▶ [Reading passage]:
__________

An 'Astounding Time' for Planetary Discoveries
By Marc Kaufman
Washington Post Staff Writer
Monday, March 24, 2008

It used to be that planets were familiar places such as Mars and Saturn that orbited our sun and were well known to all schoolchildren.

Since astronomers identified the first planet outside our solar system 13 years ago, however, that idea has become downright quaint. Because now, according to the Extrasolar Planets Encyclopedia, there are 277 confirmed "extrasolar" planets, and quite a few more on the list of those suspected but not yet confirmed.

This explosion in planetary discoveries is taking place at such warp speed that even those most intimately involved are often amazed -- especially because their ultimate goal is nothing less than finding life elsewhere in the universe.

"This is an absolutely astounding time for this field," said Mark Swain of NASA's Jet Propulsion Laboratory, who last week reported finding the first "exoplanet" to have organic methane in its atmosphere.

"We're not only finding them rapidly and in great variety, but we're starting to characterize them -- their mass and orbits, the properties of their atmospheres, measurements of day and night, dynamics of their winds," he said after the methane discovery was released last week.

__________

▶ [Data below]:
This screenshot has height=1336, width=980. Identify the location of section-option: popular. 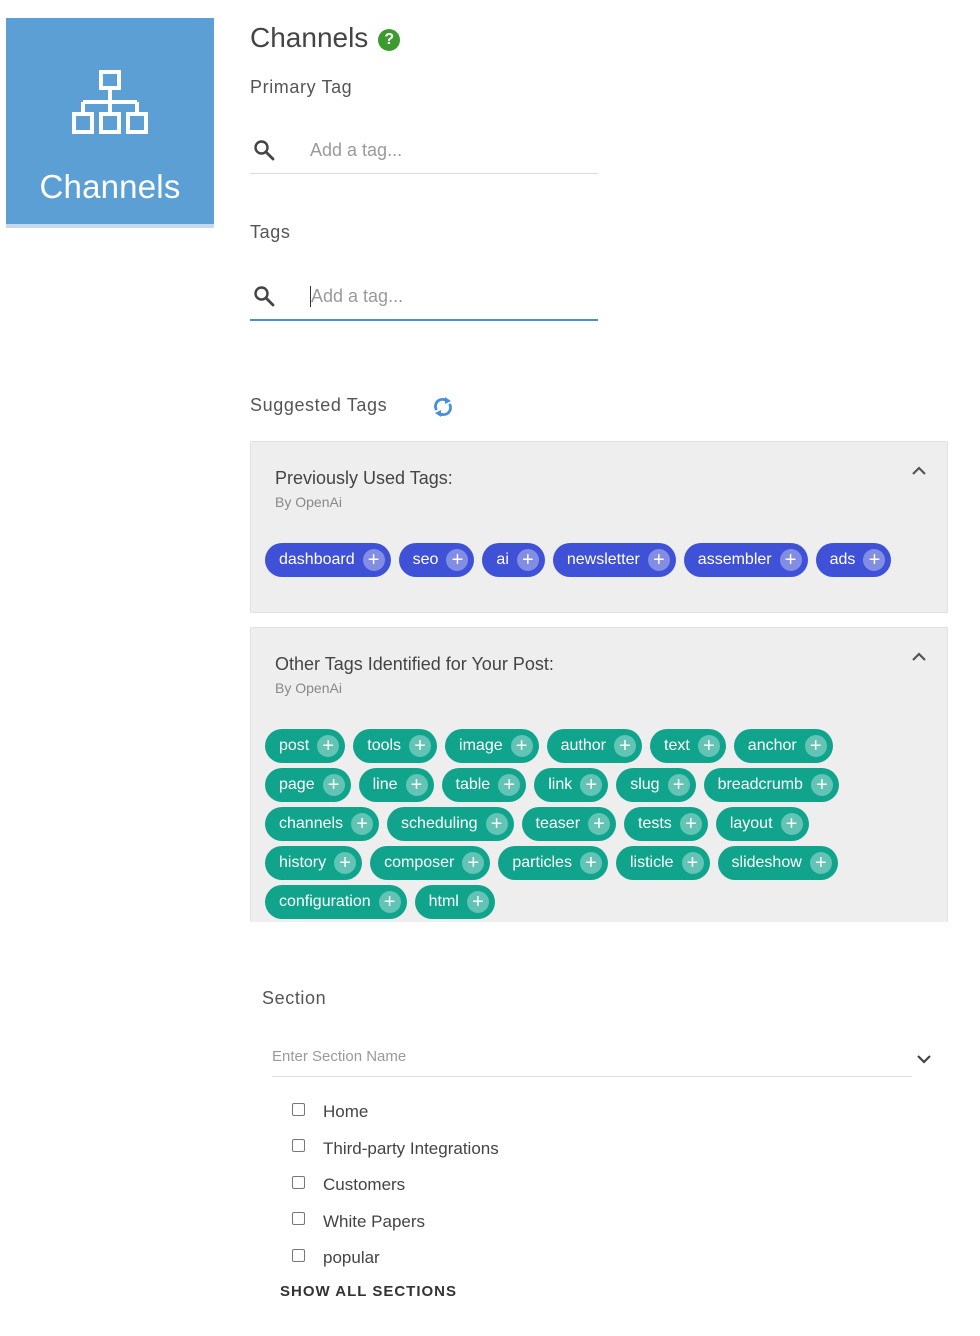
(396, 1258).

__________

▶ [Brief 1]:
Answer these questions from the article on planetary discoveries:
(a) How many confirmed extrasolar planets does the Extrasolar Planets Encyclopedia list?
(b) How many years ago did astronomers identify the first planet outside our solar system?
(c) What did Mark Swain report finding last week?
▶ [Brief 2]: Extend the article on planetary discoveries, starting after its final paragraph.

▶ [Exercise answer 1]:
(a) 277
(b) 13 years ago
(c) The first exoplanet to have organic methane in its atmosphere

▶ [Exercise answer 2]:
So far, most of the faraway planets are large, super-hot gas giants like Jupiter and Saturn, which are not expected to be able to support life. They are also so far away that humans are unlikely to ever directly observe them. The planet with methane is a very close one -- it would take a spaceship traveling at the speed of light 63 years to get there -- but most others are hundreds or thousands of light-years away.

But with astronomers regularly finding ingenious ways to locate and examine distant planets -- sometimes with new technologies, sometimes because of inventive new ways of analyzing data -- many in the field say it is just a matter of time before they detect Earth-size, rocky planets elsewhere in the cosmos.

"We've already been able to detect planets with only five or 10 times the mass of the Earth," said Sara Seager, a prominent extrasolar planet researcher and professor at the Massachusetts Institute of Technology. The large gas giants typically are hundreds of times more massive than our planet. "If the technology improves a bit, with another push, we'll find Earths," she said.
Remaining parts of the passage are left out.